▶ [WRITTEN TASK]:
Decide whether each statement below agrees with the text on the UK's part in the Moon missions. Answer yes or no for each and quote the words that settle it. (a) Goonhilly Earth Station will help track some of the spacecraft's satellite payloads. (b) The SLS systems will be tested during the Artemis 2 mission. (c) Goonhilly helped distribute footage of the Apollo Moon landing.

▶ [PAGE EXTRACT]:
☆ ☆ ☆ ☆ ☆ ☆ ☆

The UK will play a key role in developing the Lunar Gateway. Businesses all across the UK will be involved in building the service module and habitation module of a new space station to orbit the Moon, generating economic benefits and high-skilled jobs demonstrating the UK’s prominence and prestige in the international space programme.

NASA’s Artemis programme is currently on schedule to land the first woman and the next man on the Moon by 2025 and international partners will collaborate to achieve a sustainable presence on the lunar surface as an envisaged steppingstone to the first human mission to Mars.

Experts at the Goonhilly Earth Station in Cornwall will provide operational support throughout the Artemis 1 test mission, assisting in the tracking of the spacecraft and up to six of its ten satellite payloads while in orbit.

Matt Cosby, Chief Engineering Officer at Goonhilly Earth Station, said:

We look forward to contributing to this iconic mission from here in the UK.

Goonhilly played a role in distributing the Apollo Moon landing footage back in 1969; we’re now taking one step further and contributing to humanity’s return to the Moon.

Supporting Artemis is a fantastic way to further demonstrate our capabilities as we continue to expand our deep space commercial services.

In order to prepare for the crewed Artemis 2 mission to the Moon, the SLS systems will all be tested during the Artemis 1 mission. Among other things, it will show Orion’s heatshield under lunar entrance circumstances, operate systems in the flight environment, and retrieve spacecraft.

☆ ☆ ☆ ☆ ☆ ☆ ☆

▶ [MATERIAL SHOWN]:
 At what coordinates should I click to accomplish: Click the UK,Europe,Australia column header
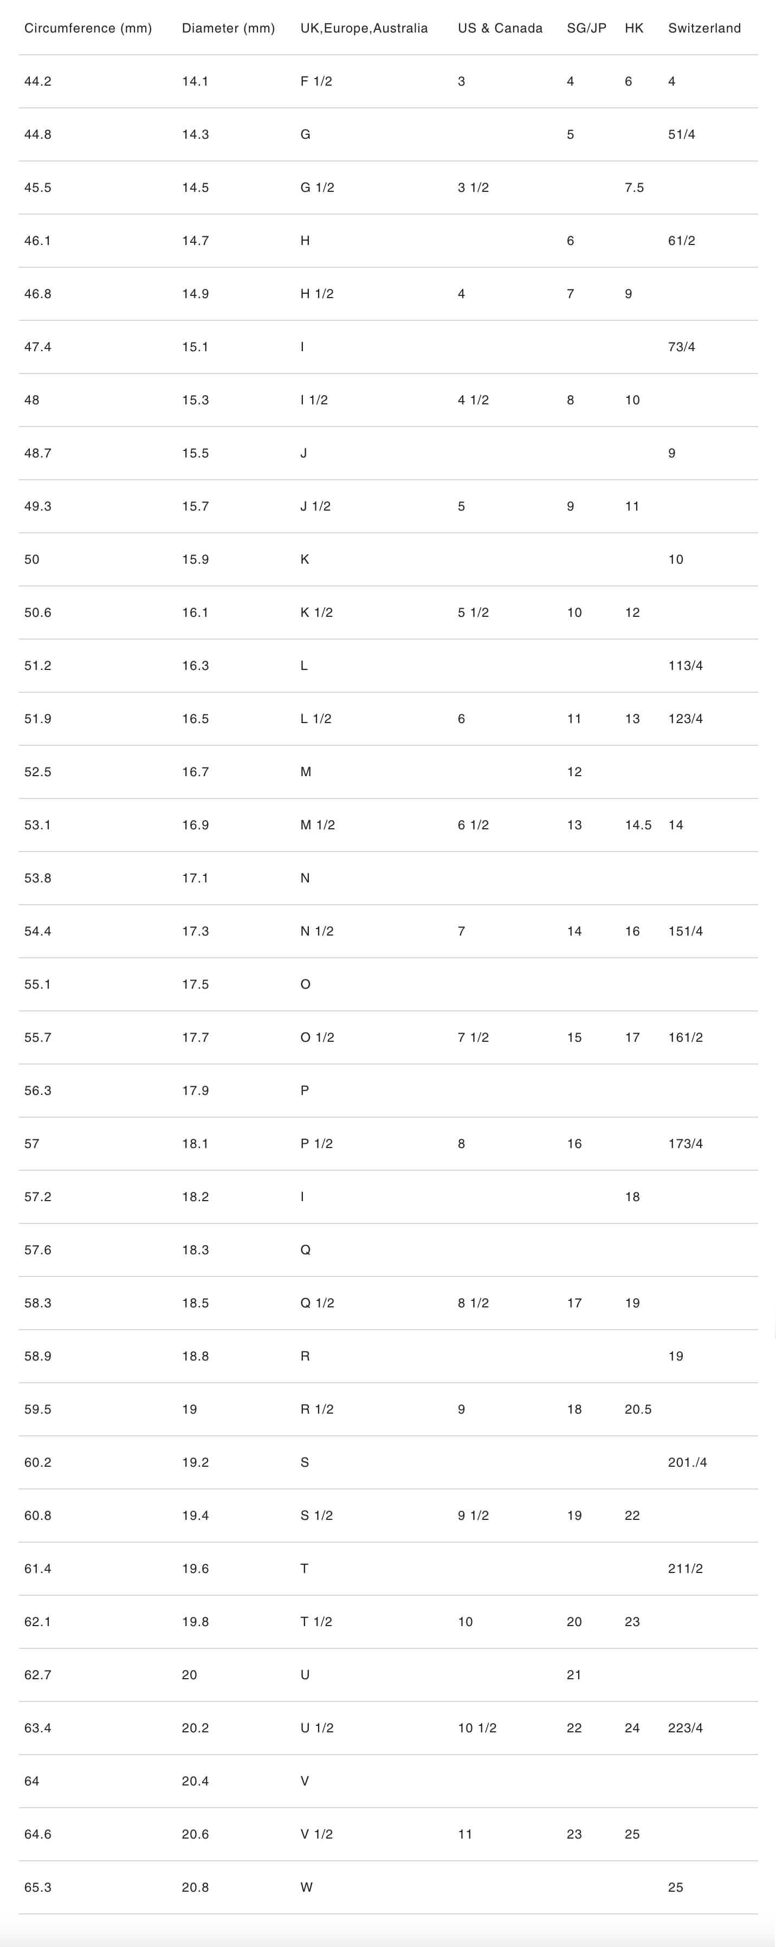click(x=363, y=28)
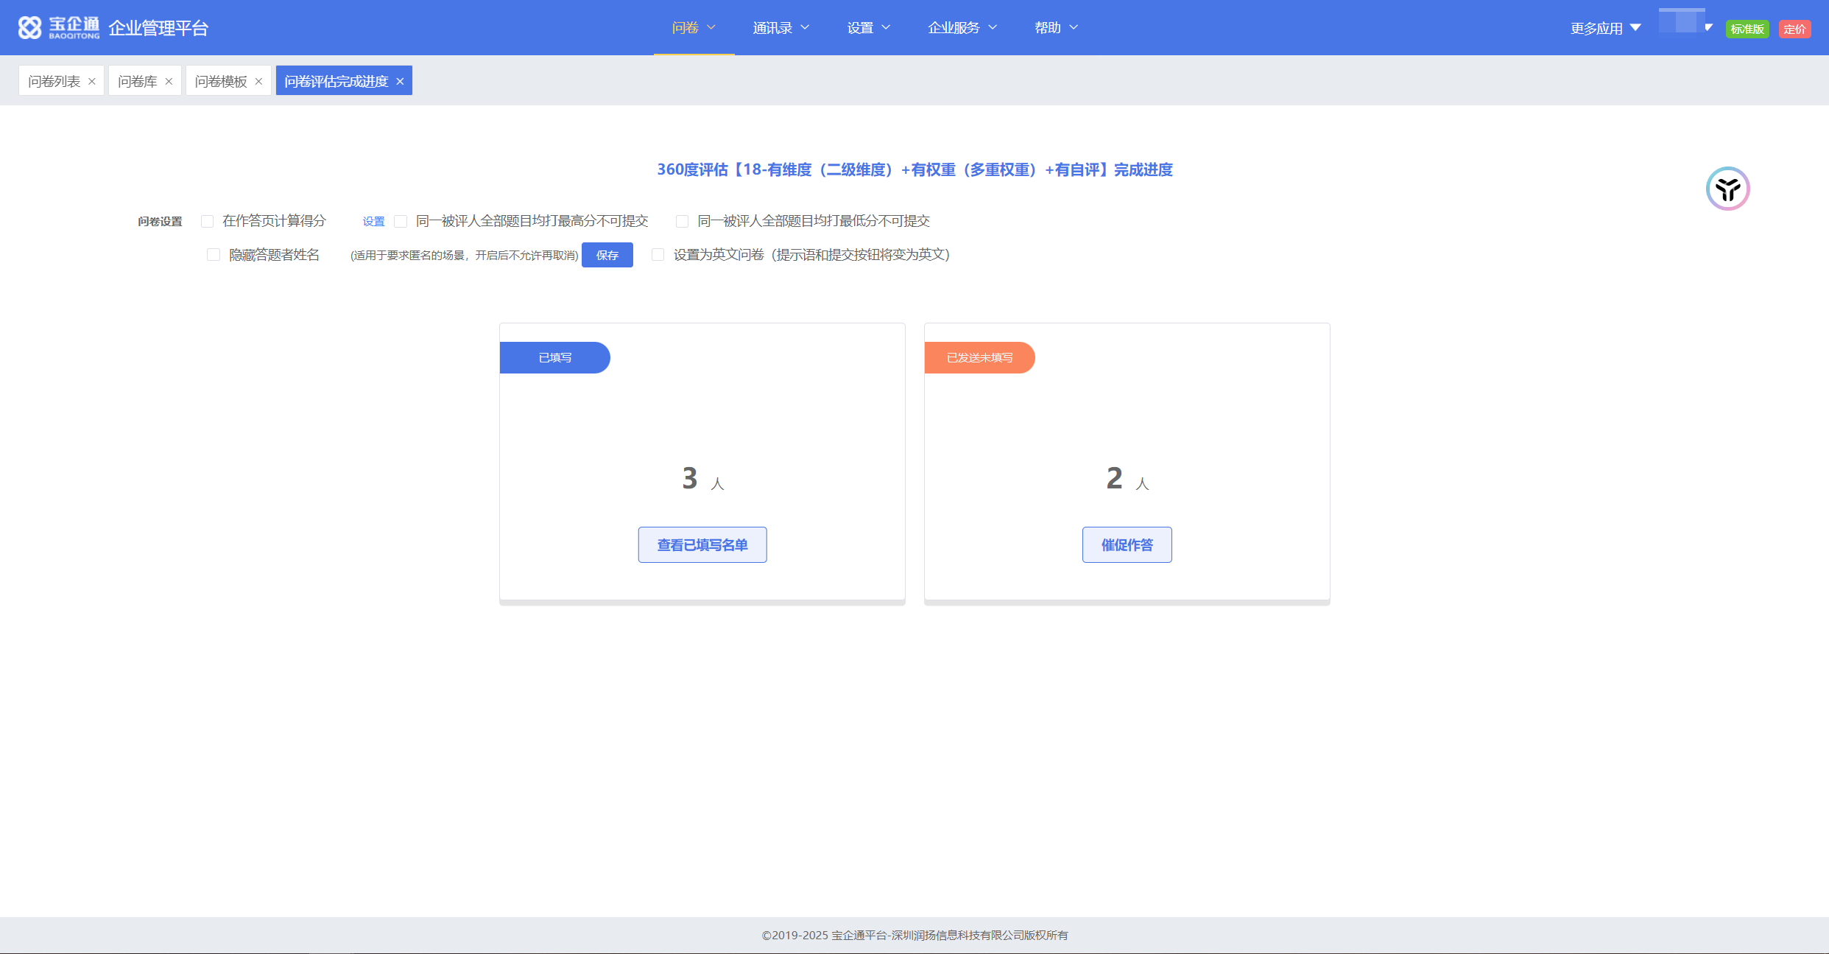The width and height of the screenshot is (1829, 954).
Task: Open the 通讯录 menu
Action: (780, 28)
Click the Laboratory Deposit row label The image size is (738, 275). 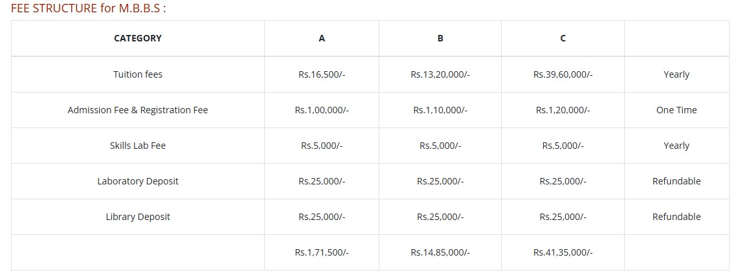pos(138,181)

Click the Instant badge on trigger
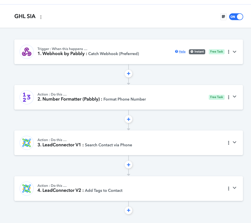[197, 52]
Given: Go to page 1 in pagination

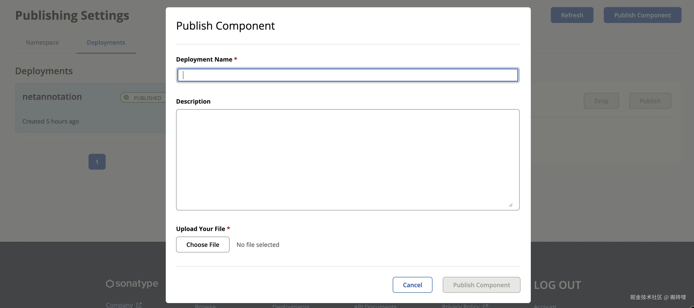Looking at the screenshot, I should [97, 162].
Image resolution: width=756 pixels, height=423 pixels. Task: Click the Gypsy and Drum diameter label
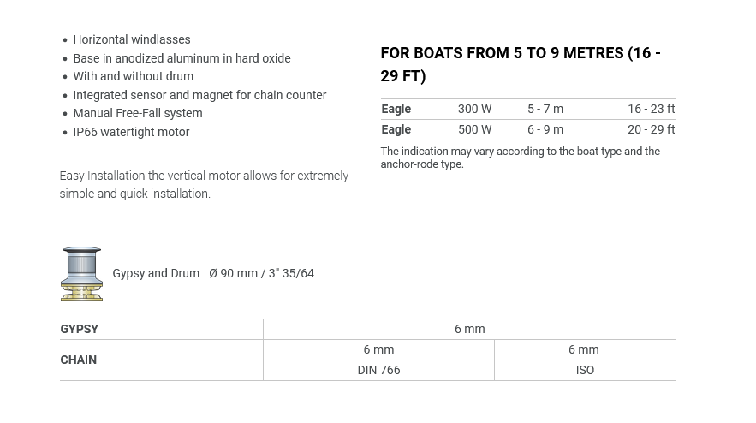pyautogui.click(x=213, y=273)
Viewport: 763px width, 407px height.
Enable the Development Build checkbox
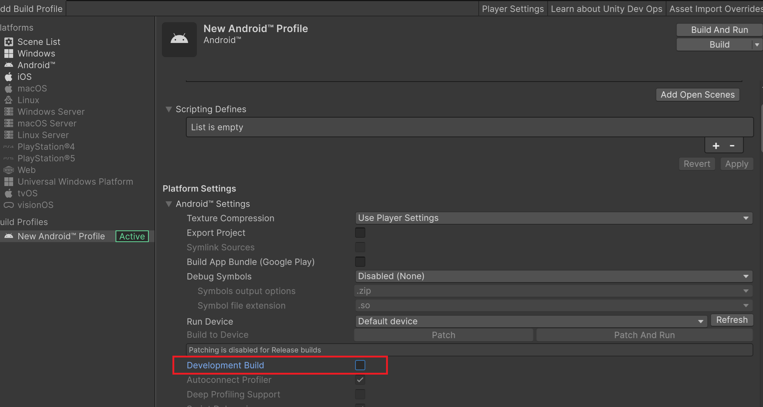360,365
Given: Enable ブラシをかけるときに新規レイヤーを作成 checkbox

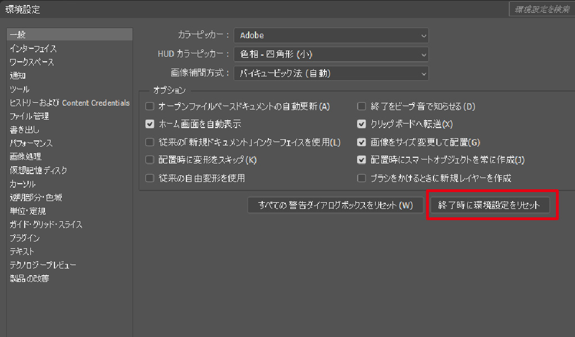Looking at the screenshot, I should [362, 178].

☆ ☆ ☆ ☆ ☆ ☆ ☆

▶ [SOLUTION TO THIS PROBLEM]:
(a) Yes: "assisting in the tracking of the spacecraft and up to six of its ten satellite payloads while in orbit"
(b) No: "the SLS systems will all be tested during the Artemis 1 mission"
(c) Yes: "Goonhilly played a role in distributing the Apollo Moon landing footage back in 1969"